──────── SUPPLIED INFORMATION

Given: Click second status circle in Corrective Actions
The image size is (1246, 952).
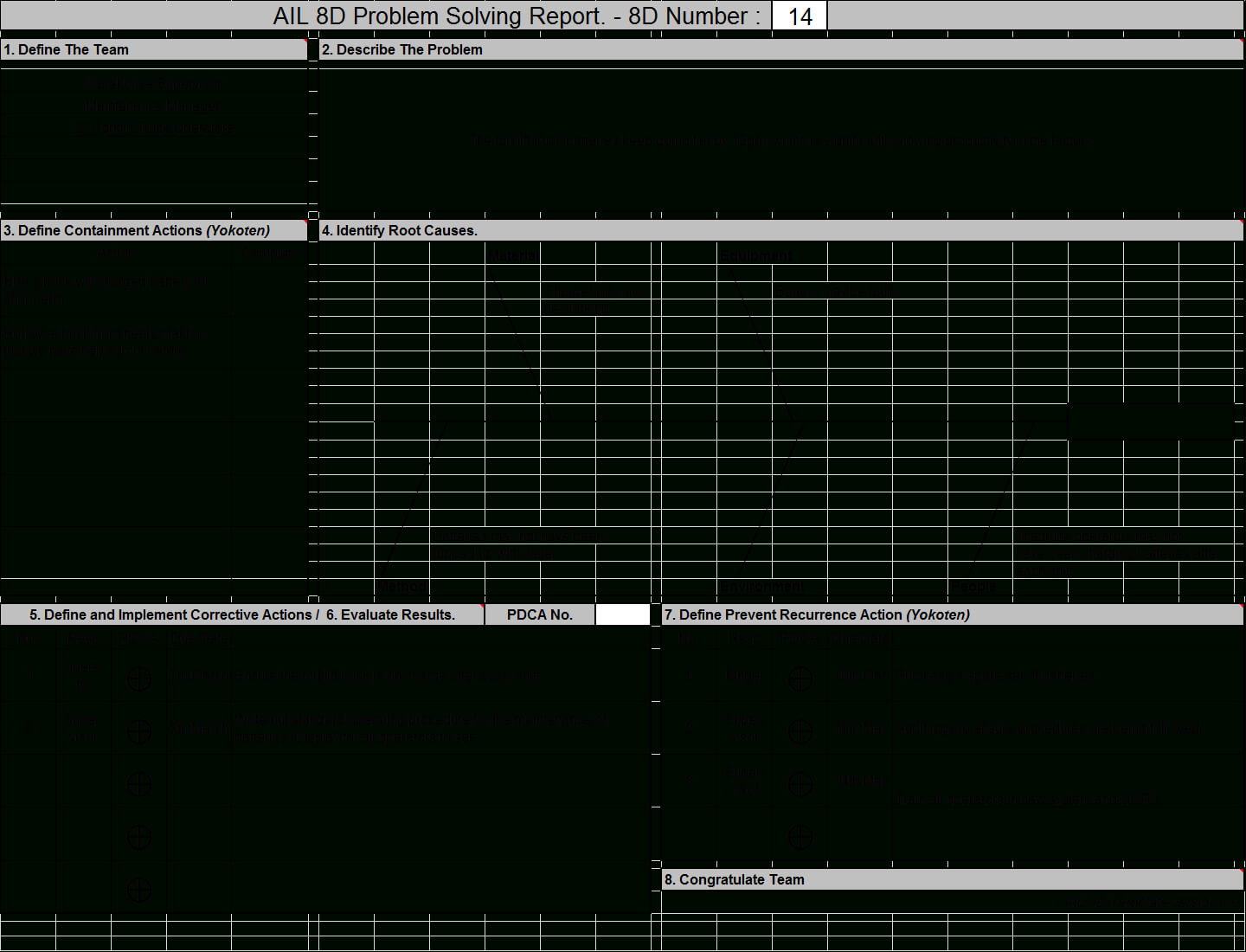Looking at the screenshot, I should click(139, 732).
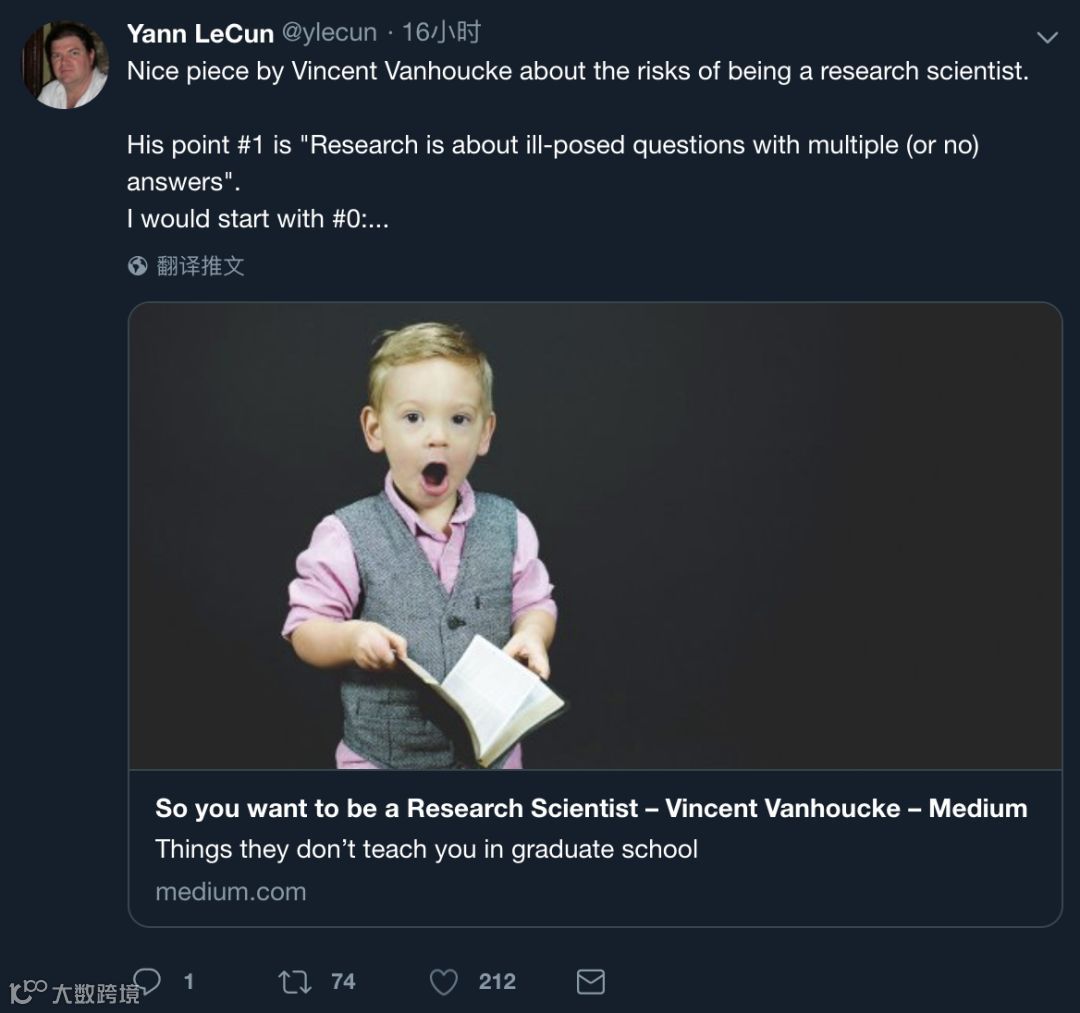1080x1013 pixels.
Task: Like the tweet with the heart icon
Action: (x=443, y=982)
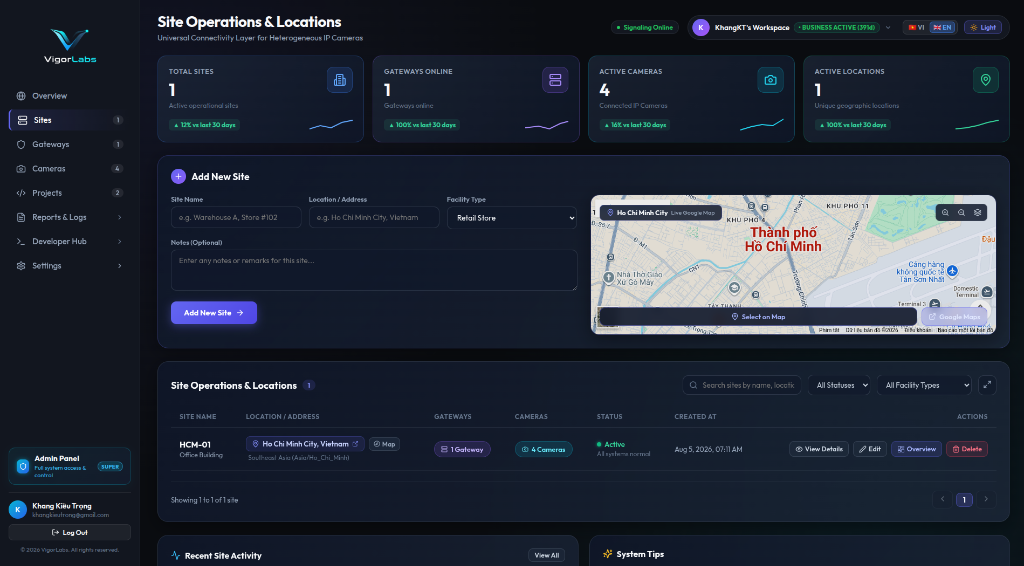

────────────────

The reply should reproduce every entry above word for word and contain no pictures.

• **PROBLEM SOLUTION**:
Given: Click second status circle in Corrective Actions
The image size is (1246, 952).
Looking at the screenshot, I should click(139, 732).
1080x1013 pixels.
Task: Like the tweet with the heart icon
Action: (x=443, y=982)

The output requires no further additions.